I have been friends with her for a long while now, and it has been something that does seem to have gotten worse since she moved out of her parents house...

I'm far from the perfect housewife- my house is never spotless, but i just think there's a line that has to be drawn...

She gets plenty of TLC and we regularly go on shopping trips etc, where i try and persuade her to treat herself to some new clothing and some nice smellies... the smellies she's bought are still unopened in her bathroom though

As i'm a hairdresser i colour and cut her hair for her and we have girly chats etc... but nothing strikes me as 'depressed' about her other than the state of her hygiene...

OP posts:
ImSoNotTelling · 16/11/2009 13:39

perinatal depression starts (obviously) during pregnancy and is a flag for PND as well.

She sounds depressed to me.

Can you offer some practical help?

whoisasking · 16/11/2009 13:40

So you just think she's lazy then?

posieparker · 16/11/2009 13:40

She's just lazy, YANBU. Someone needs to give her a kick up the arse.

Not all dirty people have depression ffs.

Igglybuff · 16/11/2009 13:43

This sounds like more than laziness. Surely something is wrong if you neglect yourself and your daughter in such a fashion. Laziness is washing every now and then not wearing the same top for months on end!!!

hellsbelles · 16/11/2009 13:44

Even if she's just being lazy she probably needs help getting herself back on track. Is that something you are prepared to help with? I thought AnyFule's suggestion was a good one.

Igglybuff · 16/11/2009 13:45

Laziness is not washing

DaisymooSteiner · 16/11/2009 13:45

I don't think YABU. You sound as though you've been a good friend to her. Lots of people would have just started avoiding her rather than try and help as you obviously would like to.

MitchyInge · 16/11/2009 13:45

she might not even know how bad it is, you can get so you are oblivious to it all

it might not be depression, it could equally be the negative symptoms of schizophrenia or it could be anxiety or a personality disorder or recurring bouts of hypomania or she might simply never have learned these skills in the first place

MuddledMummy · 16/11/2009 13:47

I do think most of it may be pure laziness.

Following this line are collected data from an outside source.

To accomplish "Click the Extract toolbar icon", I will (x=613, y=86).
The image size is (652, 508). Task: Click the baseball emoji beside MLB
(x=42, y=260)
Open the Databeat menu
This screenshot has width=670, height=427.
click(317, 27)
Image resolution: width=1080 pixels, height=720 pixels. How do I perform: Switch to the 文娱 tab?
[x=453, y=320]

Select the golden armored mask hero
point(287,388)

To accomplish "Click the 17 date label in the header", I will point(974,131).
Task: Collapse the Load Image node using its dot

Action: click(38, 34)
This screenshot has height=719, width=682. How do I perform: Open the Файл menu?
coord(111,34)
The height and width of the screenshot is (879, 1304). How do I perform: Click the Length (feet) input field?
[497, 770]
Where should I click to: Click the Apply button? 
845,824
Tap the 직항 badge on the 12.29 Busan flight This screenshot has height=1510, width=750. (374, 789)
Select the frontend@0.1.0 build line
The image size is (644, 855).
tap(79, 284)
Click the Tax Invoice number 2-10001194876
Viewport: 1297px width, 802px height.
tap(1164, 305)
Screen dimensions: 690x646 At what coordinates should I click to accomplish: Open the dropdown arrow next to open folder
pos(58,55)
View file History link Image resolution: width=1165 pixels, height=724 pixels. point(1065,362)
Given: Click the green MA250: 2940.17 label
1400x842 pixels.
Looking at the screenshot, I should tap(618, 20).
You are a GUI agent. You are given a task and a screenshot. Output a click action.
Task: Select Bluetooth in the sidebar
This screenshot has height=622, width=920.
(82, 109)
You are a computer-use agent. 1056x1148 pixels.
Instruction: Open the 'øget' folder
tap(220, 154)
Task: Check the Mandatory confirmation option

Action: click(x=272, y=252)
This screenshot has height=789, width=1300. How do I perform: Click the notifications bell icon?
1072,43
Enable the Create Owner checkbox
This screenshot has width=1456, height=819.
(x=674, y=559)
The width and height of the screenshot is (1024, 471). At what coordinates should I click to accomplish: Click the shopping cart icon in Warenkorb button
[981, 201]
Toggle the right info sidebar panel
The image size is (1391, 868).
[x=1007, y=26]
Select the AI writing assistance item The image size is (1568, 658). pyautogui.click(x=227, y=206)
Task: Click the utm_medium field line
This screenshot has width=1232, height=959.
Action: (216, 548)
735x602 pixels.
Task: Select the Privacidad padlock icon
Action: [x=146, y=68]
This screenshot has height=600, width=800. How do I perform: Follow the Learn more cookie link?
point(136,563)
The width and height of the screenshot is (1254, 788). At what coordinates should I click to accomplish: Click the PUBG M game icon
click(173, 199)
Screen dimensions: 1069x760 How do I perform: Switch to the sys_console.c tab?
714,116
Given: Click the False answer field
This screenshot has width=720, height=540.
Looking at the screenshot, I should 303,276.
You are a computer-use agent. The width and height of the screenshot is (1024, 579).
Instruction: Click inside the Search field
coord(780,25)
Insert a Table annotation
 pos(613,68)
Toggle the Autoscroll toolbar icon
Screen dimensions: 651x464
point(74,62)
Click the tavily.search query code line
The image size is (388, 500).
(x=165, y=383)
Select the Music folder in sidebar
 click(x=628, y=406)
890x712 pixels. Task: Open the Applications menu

She has admitted she finds it a bit hard having her DS on her own, but she does spend a lot of time with her parents, being their for most meals etc... her DS's dad see's him a fair amount, and has him every other weekend. She has some time to be 'herself' and go out with friends and have a drink and let her hair down etc...

It honeslty isn't that often that i get invited round to hers, i always try and instigate that i'd bring my DC's while her DS is with his dad and we'd all help her blitz the house while she had some spare time... but she always say's she's busy, or will say she'll meet me half-way or whatever so to avoid me going... so it may be even worse than the last time i went...

OP posts:
ImSoNotTelling · 16/11/2009 13:49

So she's always been a bit of a scummer?